Uno de los veranos más intensos de mi vida cayó en febrero. Había estado estudiando para un examen durante meses, encerrada en una habitación diminuta de una residencia de monjas. Mi experiencia mística a lo San Juan de la Cruz. Cuando acabé el examen de cuatro horas me sentí completamente aturdida y libre, tenía tres meses por delante de no hacer nada más que darme gusto al cuerpo. Eso era para mí el verano. Recompensarme por el enorme esfuerzo realizado era mi única misión a medio plazo. Emprendí un viaje con tres amigas del sur que habían hecho el examen conmigo. A una de ellas le habían entregado un coche nuevo como regalo de graduación y sentí la excitación del porvenir, el gusanillo que viene a prometer fantasía y euforia, el mundo a nuestros pies.

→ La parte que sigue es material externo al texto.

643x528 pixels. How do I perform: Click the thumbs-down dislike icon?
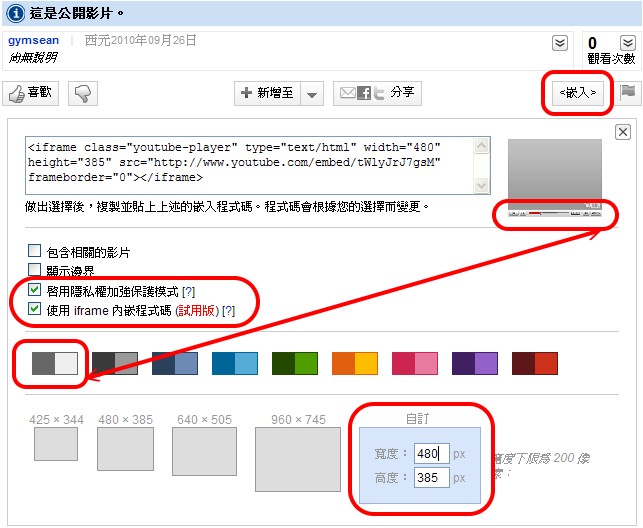point(83,93)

Visitamos Granada, Córdoba, Jaén y Cádiz. Tres andaluzas y una vasca, no era un chiste, aunque se reían bastante de mí y confesaron que, meses atrás, cuando vieron mi nombre, Miren, pegado en la puerta de mi celda mística, bromearon con que era una etarra fugada. Yo apenas conocía Andalucía, había estado en la Expo 92 y en casa de mi tía Luisa en Marbella, nada más. Era brutalmente ignorante, cada detalle de ese viaje andaluz me asombraba y me enamoraba. Una tarde, sentada en el asiento del copiloto, me hice la promesa silenciosa de ir siempre detrás de lo desconocido, viviría tantas aventuras como fuera posible y nunca me conformaría con una vida burguesa y predecible. Ay.